After months of negotiations between local, federal and corps officials, the county received a draft permit early last week. The draft then was signed by Len Dillon, chairman of the Henry County Industrial Development Authority, which owns the property, and returned to the corps’ Norfolk District. 

Col. Paul Olsen, the district’s commander, notified county officials Friday that he signed the document and a final, hard copy was on its way to them.

The permit shows that the county has until April 1, 2024, to do the planned site work. 

In the release, Olsen called Commonwealth Crossing “one of our nation’s most complex current regulatory actions.” He did not elaborate.

However, he said, “our mutual signing of the permit demonstrates that we can collaborate to strike an agreement that balances the area’s pressing economic needs with its pristine natural resources."  


While pursuing the permit, county and Martinsville-Henry County Economic Development Corp. (EDC) officials communicated with two companies that showed interest in locating at Commonwealth Crossing, Hall said. 

The corps had been averse to issuing the permit because no companies had publicly committed to coming to the industrial park. Yet companies will not commit to sites that have not yet received permits, officials have said.

“We remain in discussions with multiple clients” that are potentially interested in coming to the park, Hall said Friday. 

But because no sites have been graded, talks with firms have been “short conversations,” said EDC President and Chief Executive Officer Mark Heath.

They basically said, “If you ever get it graded, we’d like to talk about” coming, he said. 

“There’s been lukewarm interest to this point” in Commonwealth Crossing, Heath said.

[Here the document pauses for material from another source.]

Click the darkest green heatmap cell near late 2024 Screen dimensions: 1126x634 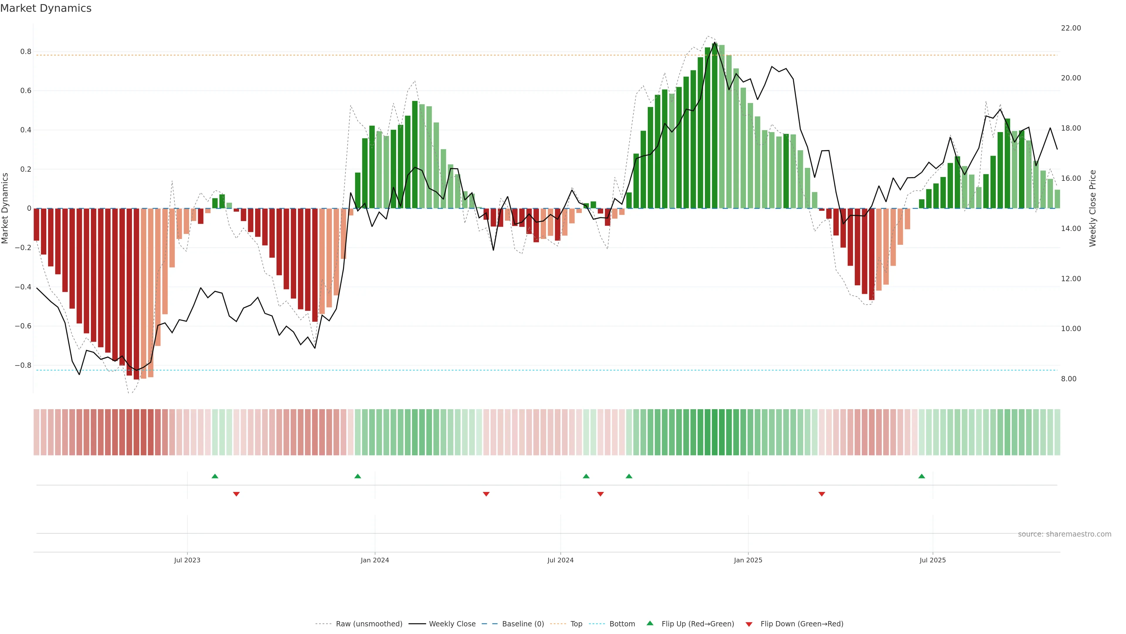click(715, 432)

Now that the permit has been granted, he said, hopefully more interest will be shown.

“Now we have something tangible, something viable, to show” companies, Hall said. 

“We already are going full speed” to try and interest companies in the site, Heath added.

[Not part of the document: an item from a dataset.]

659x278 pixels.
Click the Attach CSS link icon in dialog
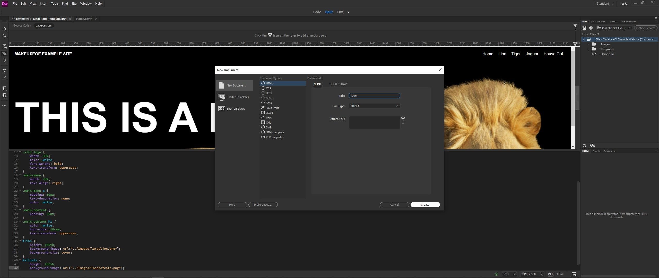click(x=403, y=118)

The county began buying land for Commonwealth Crossing in 2007. It has since spent about $2.6 million on land purchases, plus about $250,000 on costs such as legal, consulting and engineering fees, according to Hall. 

The Harvest Foundation has committed a total of $10.86 million toward developing the industrial park.

“We know the effort that has gone into securing this permit, and we are absolutely elated” that the project now will move forward, said Harvest Executive Director Allyson Rothrock. 

“This project is essential to Martinsville-Henry County’s long-term growth,” she said, “and The Harvest Foundation is excited to be involved.”

Another $15.62 million has been provided or committed by the Virginia Tobacco Indemnification and Community Revitalization Commission. 

“Commonwealth Crossing could not have gotten past the discussion stage” without the tobacco commission’s help, Hall said.

He credited three commission members — Del. Danny Marshall, R-Danville; former Del. Don Merricks of Pittsylvania County and Butch Hamlet of Henry County — for encouraging the commission to help fund the project. 

The Virginia Economic Development Corp., Mid-Atlantic Broadband and the U.S. Small Business Administration also have been part of the project.